▶ _AUFTRAG 1_: Seit welchem Jahr leitet Othmar Thann laut dem Textauszug das Kuratorium für Verkehrssicherheit als Direktor?
▶ _AUFTRAG 2_: Gib bitte aus dem Textauszug wortgetreu den Abschnitt wieder, der mit den Worten "netzwerk-verkehrserziehung: Das KfV" anfängt und mit "Leben zu rufen?" aufhört.

▶ _TEXTAUSZUG_:
::::

Mobilität braucht Kompetenzen

60 Jahre Kuratorium für Verkehrssicherheit: KfV-Direktor Othmar Thann über den Wandel in der Verkehrserziehung und die Rolle des KfV in der Schule.

Zur Person

Dr. Othmar Thann ist seit 1998 Direktor des Kuratoriums für Verkehrssicherheit. Der Jurist bekleidete zuvor die Funktion eines Sektionsleiter-Stellvertreters und Leiters der Gruppe II/B (Straßenverkehr) im Bundesministerium für Wissenschaft und Verkehr.

Am 24. April 1959 wurde das Kuratorium für Verkehrssicherheit (KfV) als gemeinnütziger Verein gegründet. Seither leistet es Pionierarbeit in der Verkehrs- und Fahrzeugtechnik, in der Verkehrspsychologie und in der Verkehrserziehung. Unfälle werden aus unterschiedlichen Blickwinkeln analysiert und erforscht und das KfV positioniert sich als Experte in der Unfallvermeidung. 60 Jahre nach seiner Gründung ist das KfV eine moderne Präventionsinstitution. Wie geht es weiter? Dazu befragen wir KfV-Direktor Dr. Othmar Thann.

netzwerk-verkehrserziehung: Das KfV feiert heuer sein 60. Jubiläum. Welche Gründungsmotive haben im Jahr 1959 dazu geführt, das KfV ins Leben zu rufen?

::::

▶ _EINTRÄGE_:
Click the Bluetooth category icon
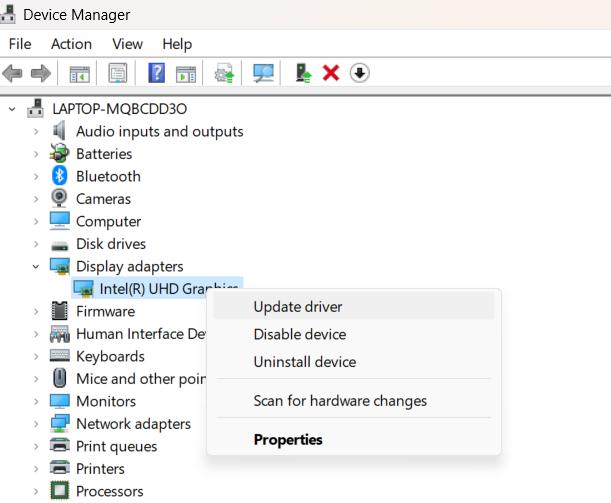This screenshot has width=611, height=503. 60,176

::::

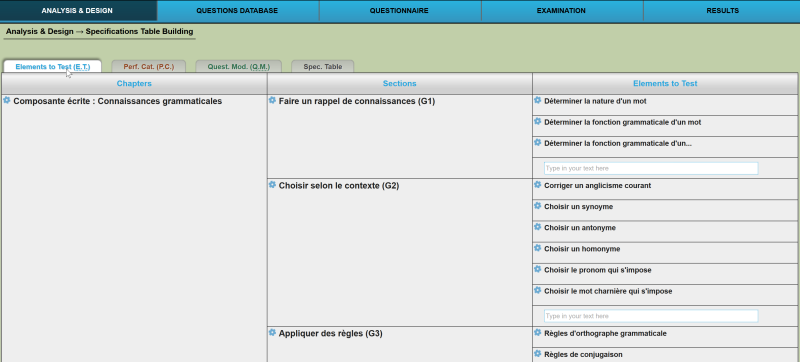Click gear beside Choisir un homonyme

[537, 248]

::::

▶ _LÖSUNG 1_: Seit 1998.

▶ _LÖSUNG 2_:
netzwerk-verkehrserziehung: Das KfV feiert heuer sein 60. Jubiläum. Welche Gründungsmotive haben im Jahr 1959 dazu geführt, das KfV ins Leben zu rufen?